Rubén Castillo, polifacético escritor que cultiva tanto el ensayo, la crítica literaria, la novela o el relato corto, reafirmando la sospecha de algunos de sus habituales seguidores de que en algún lugar de su guarida de escritor esconde una cuadrilla de duendes literarios que lo acompañan alegremente en sus horas de inventiva y producción, ha publicado, con una diferencia de cinco días entre una y otra, sus últimas dos novelas: “Las hogueras fosfóricas”, en la Editorial Baladí y “El globo de Hitler” en La isla del náufrago.
Dicen los manuales de escritura creativa al uso que el argumento debe desenvolverse en un espacio identificable. Por ir por partes, y seguir el orden de los felices nacimientos, el espacio en el que transcurre “Las hogueras fosfóricas” nos sumerge en el impreciso, vasto e intangible mundo de las realidades virtuales, tan carente de fronteras y geografías como de límites entre lo real y lo falso, entre lo cierto y lo imaginado. Tristan, que busca en sus noches de insomnio en un chat erótico refugio al desengaño amoroso, a la traición y a la soledad, encuentra a Marge, con quien mantendrá una serie de “conversaciones” en las que poco a poco, a medida que ambos van descubriéndose y despojándose los velos de su falsas identidades, se irán mostrando tan desnudos y vulnerables como lo son en sus propias vidas.
Que nadie se engañe: esta no es una novela erótica, aunque el título, la portada y el formato de los diálogos, al puro estilo de un chat habitual, lo simulen.
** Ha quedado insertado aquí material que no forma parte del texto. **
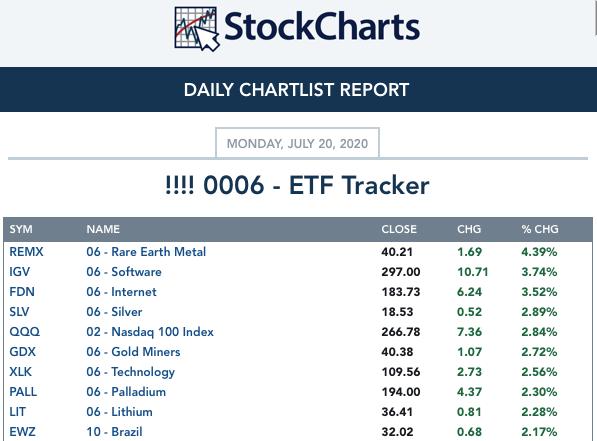Click the Monday, July 20, 2020 date box
This screenshot has width=597, height=441.
pos(297,143)
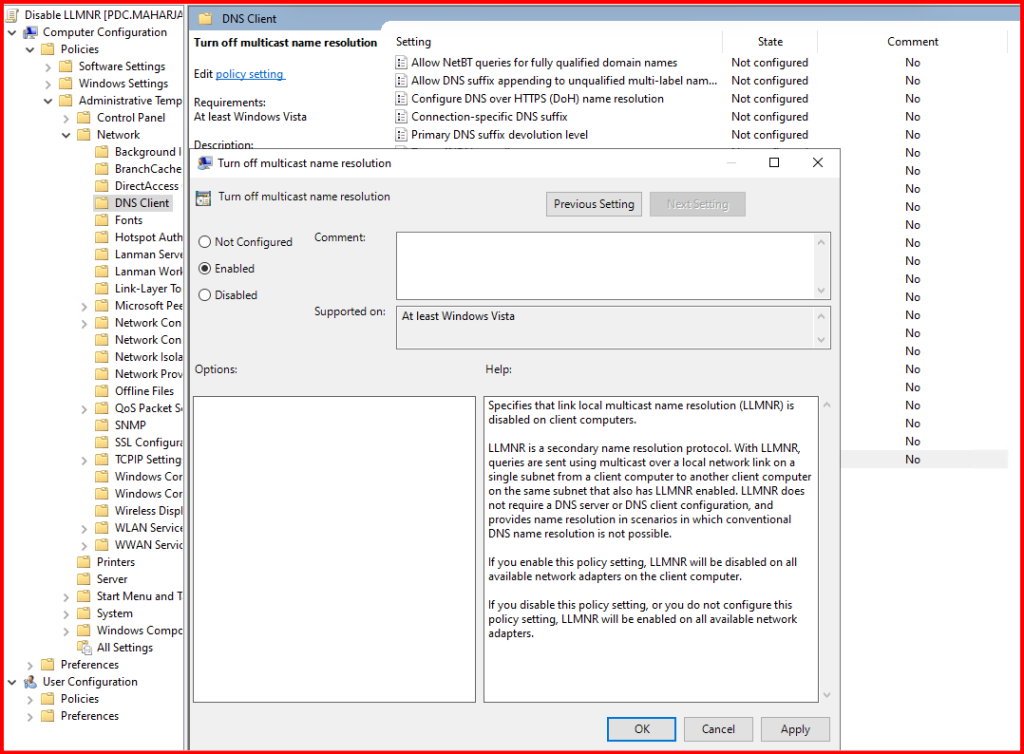The image size is (1024, 754).
Task: Click inside the Comment text box
Action: [x=604, y=264]
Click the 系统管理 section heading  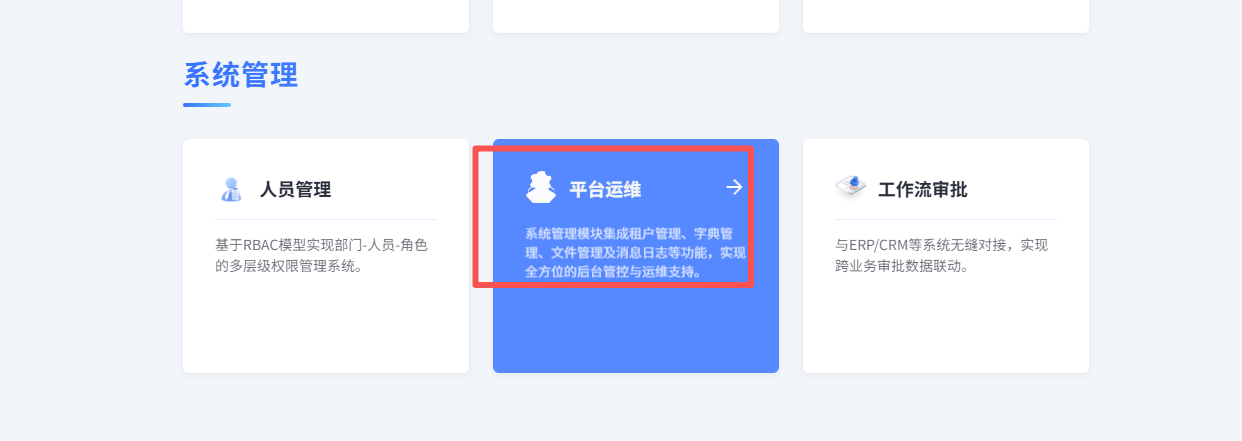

Y es perfecto que así sea, porque entrando en este juego virtual, el autor ha respetado hasta el final sus diabólicas reglas, y lo que parece ser en un principio, acaba siempre siendo algo muy distinto. Eso, si es que los implicados consienten en quererlo saber… Aquí, en “Las hogueras fosfóricas,” no hay otra opción que enfrentarse a la cruda y sorprendente realidad, porque es lo que está escrito, pero en esa otra realidad no suele importar lo que es, sino lo que se quiere ser; y eso también está escrito -palabras, en definitiva-.
Hay quien se resiste a la verdad y se aferra con fe ciega a lo que el otro, ese desconocido que ilumina con sus frases susurradas la pantalla del ordenador, escribe, alimentando los sueños y el deseo; por eso, quien busque en este libro ardientes escenas de corte pornográfico las va a encontrar, pero la penúltima novela de Rubén Castillo es mucho más que eso; es el testimonio de la desesperanza y de la soledad en la que se mueven los navegantes de esos territorios de superficies movedizas, queriendo aferrarse como náufragos a la remota posibilidad del amor, de escribir, leer y sentir el amor, de seguir creyendo en él aunque se sospeche que nada sea cierto, porque el amor, como decían Ortega y Gasset y Roland Barthes, en esencia es un invento de la propia literatura: Todos los náufragos, mientras bracean y se tragan el mar, buscan con los ojos la gris esperanza de un último barco. “Las hogueras fosfóricas”, de Rubén Castillo, es un excelente cuaderno de bitácora que da testimonio de ello.